PISD issued out Google Chromebooks to all Plano classrooms in 2017, as a district initiative approved by the district’s board of trustees. The Chromebooks are part of a four-year plan to give students more access to technology in the classroom.

“We really try to incorporate a lot of technology into [the curriculum], especially since we have the Chromebooks,” Park said. “We’re trying to put all of our PowerPoints into what we call Nearpods.”

According to Park, Nearpods will be worked on during this summer and implemented for the upcoming 2019-2020 school year. Nearpod is a tool for teachers that allows them to create interactive lessons. The interactive lessons will give teachers a variety of features, such as live student response evaluations and post-lesson reports. The Nearpods will also be specific to PISD.

Even with an influx of technology coming to the classroom and making life simpler for students and teachers alike, physical textbooks and “old-school’” methods of teaching may still be of use.

“Each student has been given a code to register for the textbook online, so when they’re in class they can use the hard-copy [textbooks] but outside of class they have to use the online textbook,” AP Environmental Science teacher Emily Baker said.

Technology is meant to be efficient and streamline daily processes, but teachers and students have experienced their fair share of technical difficulties that prove to make quick tasks more problematic.

“There have been a lot of issues [with students being able to] access the textbooks,” Park said. “Sometimes I would have instances where kids won’t be able to finish their homework because they couldn’t [access it].”

Even when things go smoothly and students successfully access the online materials, the assignments may not always be completed.
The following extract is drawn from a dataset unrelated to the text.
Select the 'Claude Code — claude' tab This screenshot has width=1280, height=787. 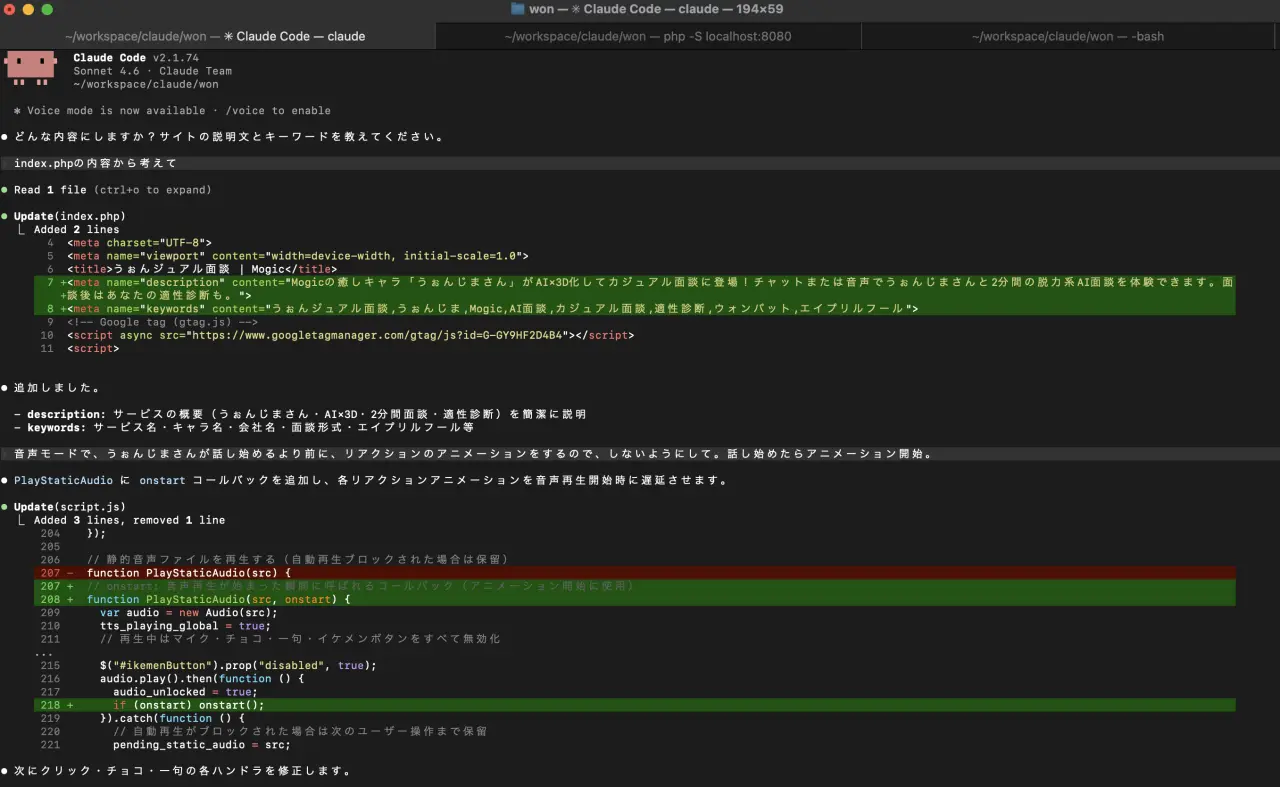coord(215,36)
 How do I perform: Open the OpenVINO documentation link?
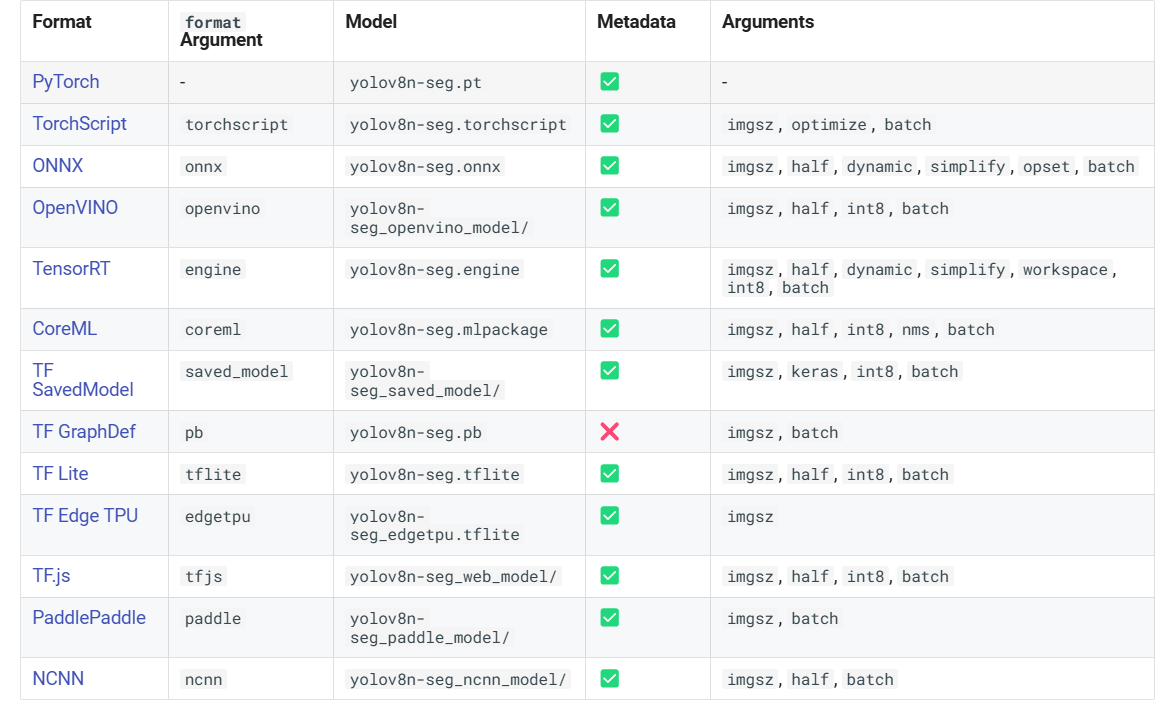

Mastersed found that 65 percent of students report using a laptop for homework, opening themselves to an endless supply of distractions.

“I personally don’t like having an online textbook because honestly, in my experience, students are much less likely to access and use it,” Baker said. “A big part of [AP Environmental Science] is reading. There’s reading assigned every night and I would say maybe 50 to 60 percent of my students actually do the readings. It may even be less than that.”

Some students may not have the necessary technology accessible to them outside of school. PISD created a way to allow students access to textbooks and other classroom materials called Computers@Home. The program provides a free home computer system to students that qualify.

PISD’s efforts to integrate more technology into the classroom have the potential to spark change in students’ learning experience for the better. Since it’s a turn in perspective

“[Technology] opens up a lot more opportunities that we might not have had in the past like virtual labs and other things that were either just out of our [budget], or just because we do have one of the largest AP Environmental programs in the country, so there are things we just can’t afford [to do],” Baker said. “[the labs we teach] really cool things, but technology allows for the virtual side of that.”